[WHAT IS REQUIRED]: Write out the whole listing again, exactly.

[GIVEN DATA]:
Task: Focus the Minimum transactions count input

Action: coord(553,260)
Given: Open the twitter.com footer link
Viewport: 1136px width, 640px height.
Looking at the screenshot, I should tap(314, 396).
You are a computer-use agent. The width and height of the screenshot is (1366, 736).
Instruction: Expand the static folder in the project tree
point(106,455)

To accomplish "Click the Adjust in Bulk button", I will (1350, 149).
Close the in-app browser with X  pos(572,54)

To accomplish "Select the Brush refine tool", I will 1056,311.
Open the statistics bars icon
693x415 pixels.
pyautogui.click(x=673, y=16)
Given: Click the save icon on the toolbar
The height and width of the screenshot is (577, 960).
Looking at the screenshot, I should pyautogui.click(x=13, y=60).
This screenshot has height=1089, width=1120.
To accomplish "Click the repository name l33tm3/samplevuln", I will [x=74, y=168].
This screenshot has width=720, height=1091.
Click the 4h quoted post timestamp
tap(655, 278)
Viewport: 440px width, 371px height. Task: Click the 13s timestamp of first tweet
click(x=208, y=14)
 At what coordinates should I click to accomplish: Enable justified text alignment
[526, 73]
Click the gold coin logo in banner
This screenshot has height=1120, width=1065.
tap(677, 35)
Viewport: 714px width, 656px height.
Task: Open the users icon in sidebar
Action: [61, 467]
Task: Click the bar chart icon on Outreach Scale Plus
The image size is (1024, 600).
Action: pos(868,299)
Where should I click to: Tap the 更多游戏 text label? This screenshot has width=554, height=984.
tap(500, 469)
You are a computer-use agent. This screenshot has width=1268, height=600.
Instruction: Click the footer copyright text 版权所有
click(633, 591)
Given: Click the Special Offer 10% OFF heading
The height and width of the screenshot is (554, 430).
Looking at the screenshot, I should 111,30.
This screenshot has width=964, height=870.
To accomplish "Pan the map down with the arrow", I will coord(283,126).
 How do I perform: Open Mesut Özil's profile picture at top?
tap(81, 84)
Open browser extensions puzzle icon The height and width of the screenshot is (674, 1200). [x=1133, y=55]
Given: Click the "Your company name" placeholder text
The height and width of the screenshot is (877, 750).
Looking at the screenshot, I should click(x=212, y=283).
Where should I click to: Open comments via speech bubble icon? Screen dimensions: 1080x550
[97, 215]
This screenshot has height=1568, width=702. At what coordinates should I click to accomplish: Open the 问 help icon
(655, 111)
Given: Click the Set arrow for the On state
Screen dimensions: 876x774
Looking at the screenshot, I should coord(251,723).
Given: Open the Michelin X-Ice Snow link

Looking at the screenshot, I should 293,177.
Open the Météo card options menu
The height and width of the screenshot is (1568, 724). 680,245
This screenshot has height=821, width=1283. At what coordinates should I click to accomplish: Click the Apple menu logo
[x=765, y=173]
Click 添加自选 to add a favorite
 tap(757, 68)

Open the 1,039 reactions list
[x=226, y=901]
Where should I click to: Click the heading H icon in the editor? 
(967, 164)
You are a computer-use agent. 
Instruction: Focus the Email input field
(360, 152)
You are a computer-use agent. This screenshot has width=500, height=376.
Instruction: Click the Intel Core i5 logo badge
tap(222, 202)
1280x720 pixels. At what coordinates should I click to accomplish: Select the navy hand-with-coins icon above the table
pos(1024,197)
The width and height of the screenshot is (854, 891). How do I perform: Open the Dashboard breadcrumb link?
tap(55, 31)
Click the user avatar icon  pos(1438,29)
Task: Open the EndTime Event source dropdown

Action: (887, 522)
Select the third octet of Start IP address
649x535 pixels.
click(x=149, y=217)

[ANSWER TO THIS PROBLEM]:
Task: Focus the Minimum transactions count input

Action: coord(553,260)
Given: Open the twitter.com footer link
Viewport: 1136px width, 640px height.
Looking at the screenshot, I should tap(314, 396).
You are a computer-use agent. The width and height of the screenshot is (1366, 736).
Instruction: Expand the static folder in the project tree
point(106,455)

To accomplish "Click the Adjust in Bulk button", I will (1350, 149).
Close the in-app browser with X  pos(572,54)

To accomplish "Select the Brush refine tool", I will 1056,311.
Open the statistics bars icon
693x415 pixels.
pyautogui.click(x=673, y=16)
Given: Click the save icon on the toolbar
The height and width of the screenshot is (577, 960).
Looking at the screenshot, I should pyautogui.click(x=13, y=60).
This screenshot has height=1089, width=1120.
To accomplish "Click the repository name l33tm3/samplevuln", I will [x=74, y=168].
This screenshot has width=720, height=1091.
Click the 4h quoted post timestamp
tap(655, 278)
Viewport: 440px width, 371px height. Task: Click the 13s timestamp of first tweet
click(x=208, y=14)
 At what coordinates should I click to accomplish: Enable justified text alignment
[526, 73]
Click the gold coin logo in banner
This screenshot has height=1120, width=1065.
tap(677, 35)
Viewport: 714px width, 656px height.
Task: Open the users icon in sidebar
Action: [61, 467]
Task: Click the bar chart icon on Outreach Scale Plus
The image size is (1024, 600).
Action: pos(868,299)
Where should I click to: Tap the 更多游戏 text label? This screenshot has width=554, height=984.
tap(500, 469)
You are a computer-use agent. This screenshot has width=1268, height=600.
Instruction: Click the footer copyright text 版权所有
click(633, 591)
Given: Click the Special Offer 10% OFF heading
The height and width of the screenshot is (554, 430).
Looking at the screenshot, I should 111,30.
This screenshot has width=964, height=870.
To accomplish "Pan the map down with the arrow", I will coord(283,126).
 How do I perform: Open Mesut Özil's profile picture at top?
tap(81, 84)
Open browser extensions puzzle icon The height and width of the screenshot is (674, 1200). [x=1133, y=55]
Given: Click the "Your company name" placeholder text
The height and width of the screenshot is (877, 750).
Looking at the screenshot, I should click(x=212, y=283).
Where should I click to: Open comments via speech bubble icon? Screen dimensions: 1080x550
[97, 215]
This screenshot has height=1568, width=702. At what coordinates should I click to accomplish: Open the 问 help icon
(655, 111)
Given: Click the Set arrow for the On state
Screen dimensions: 876x774
Looking at the screenshot, I should coord(251,723).
Given: Open the Michelin X-Ice Snow link

Looking at the screenshot, I should 293,177.
Open the Météo card options menu
The height and width of the screenshot is (1568, 724). 680,245
This screenshot has height=821, width=1283. At what coordinates should I click to accomplish: Click the Apple menu logo
[x=765, y=173]
Click 添加自选 to add a favorite
 tap(757, 68)

Open the 1,039 reactions list
[x=226, y=901]
Where should I click to: Click the heading H icon in the editor? 
(967, 164)
You are a computer-use agent. 
Instruction: Focus the Email input field
(360, 152)
You are a computer-use agent. This screenshot has width=500, height=376.
Instruction: Click the Intel Core i5 logo badge
tap(222, 202)
1280x720 pixels. At what coordinates should I click to accomplish: Select the navy hand-with-coins icon above the table
pos(1024,197)
The width and height of the screenshot is (854, 891). How do I perform: Open the Dashboard breadcrumb link?
tap(55, 31)
Click the user avatar icon  pos(1438,29)
Task: Open the EndTime Event source dropdown

Action: (887, 522)
Select the third octet of Start IP address
649x535 pixels.
click(x=149, y=217)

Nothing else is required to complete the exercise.